Marjorie McKinney, the branch’s founder, said roughly 50 people from the Watauga County branch participated in the march. Appalachian State University’s own NAACP group and organizations such as the College Democrats chapter were also in attendance.
The march encompassed numerous forms of social justice including the protection of voting rights, education reform, prison reform, union rights, increased medicare for the poor, combating Islamophobia and more.
Irv Joyner, law professor at North Carolina Central University and protester said that during the last two election cycles, African Americans and racial minorities have outvoted whites at the North Carolina polls.
“As a result of [the election cycles,] the Republicans who are presently serving in the North Carolina General Assembly have enacted legislation which has created new, racially gerrymandered voting districts, and enacted voter suppression laws which are designed once again to take away [minorities’] right to vote,” Joyner said.
Farris Barakat, the brother of Deah Barakat – one of the victim’s of the Chapel Hill shooting last week – spoke alongside Pierre Lacy, the brother of Lennon Lacy, whose death last year is thought by many to have been a lynching.
“We have to work to bring peace and justice to this earth,” Barakat told the crowds.

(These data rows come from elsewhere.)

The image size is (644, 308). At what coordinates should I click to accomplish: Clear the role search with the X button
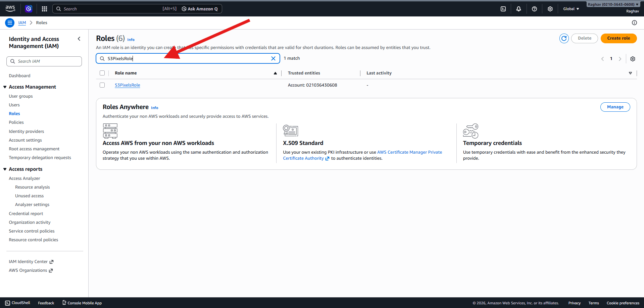click(274, 58)
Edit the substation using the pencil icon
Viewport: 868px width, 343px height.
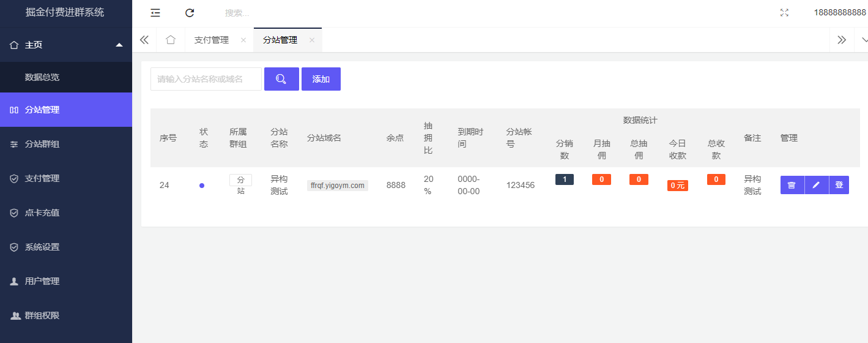coord(816,185)
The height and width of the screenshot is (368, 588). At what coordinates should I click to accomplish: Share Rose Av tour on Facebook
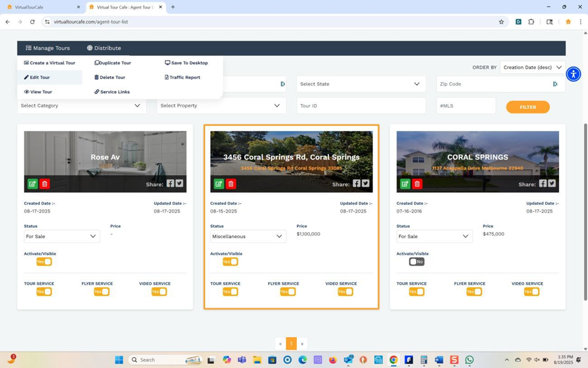[170, 184]
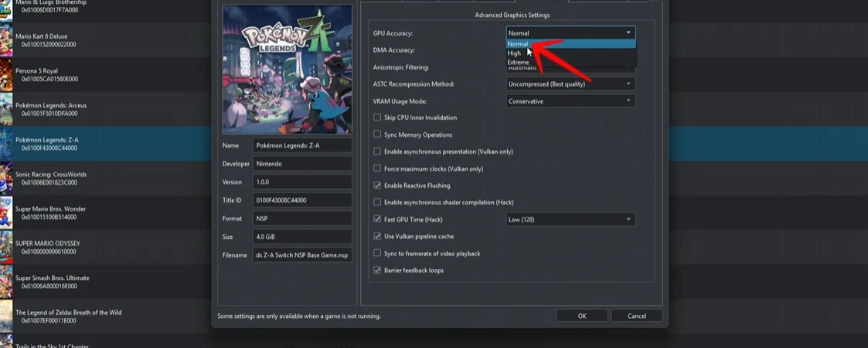Disable the Enable Reactive Flushing checkbox
868x348 pixels.
point(377,186)
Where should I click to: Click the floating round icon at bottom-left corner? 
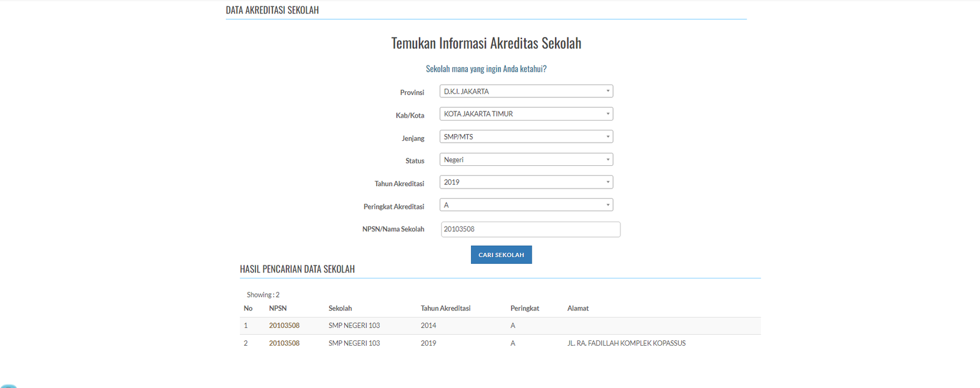coord(9,385)
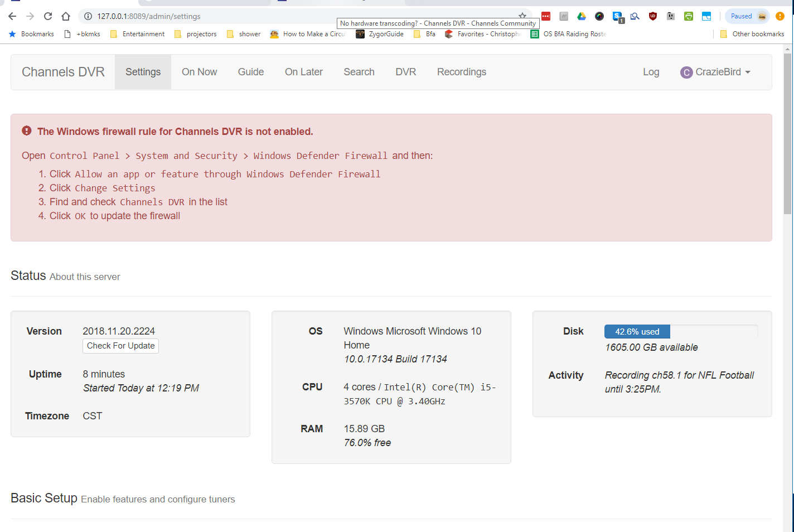Go back using the browser back arrow
794x532 pixels.
point(12,16)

Despite the march being a response to legislation enacted by the North Carolina Republican Party, the Rev. William Barber II said the problems transcend politics.
“We’ve got, not a right problem or a left problem, not a conservative problem or a liberal problem,” Barber said. “We’ve got a heart problem. When money and greed and political hubris and pride and ego and beating your opponent become more important that working together to uplift humanity, we’ve got a heart problem.”
The march began in front of Shaw University and ended in front of the legislative building.
Lyons said she believes the march had an elevated importance because of the tragedies that have happened over the past year to minorities, such as the deaths of Mike Brown, Eric Garner, Tamir Rice, Yusor Mohammad Abu-Salha, Razan Mohammad Abu-Salha and Deah Barakat.
“The real power of the Moral Movement is that it’s so inclusive,” Lyons said. “There is a shared struggle of all marginalized people. Whether you’re marginalized for your race, faith, gender identity, etc., a loss for one group of people is a loss for all marginalized people.”
Despite the hardships and tragedies the march highlighted, many believe that the march exemplifies hope for a brighter future.
“Without struggle, there is no progress,” Joyner said. “Forward together, not one step back.”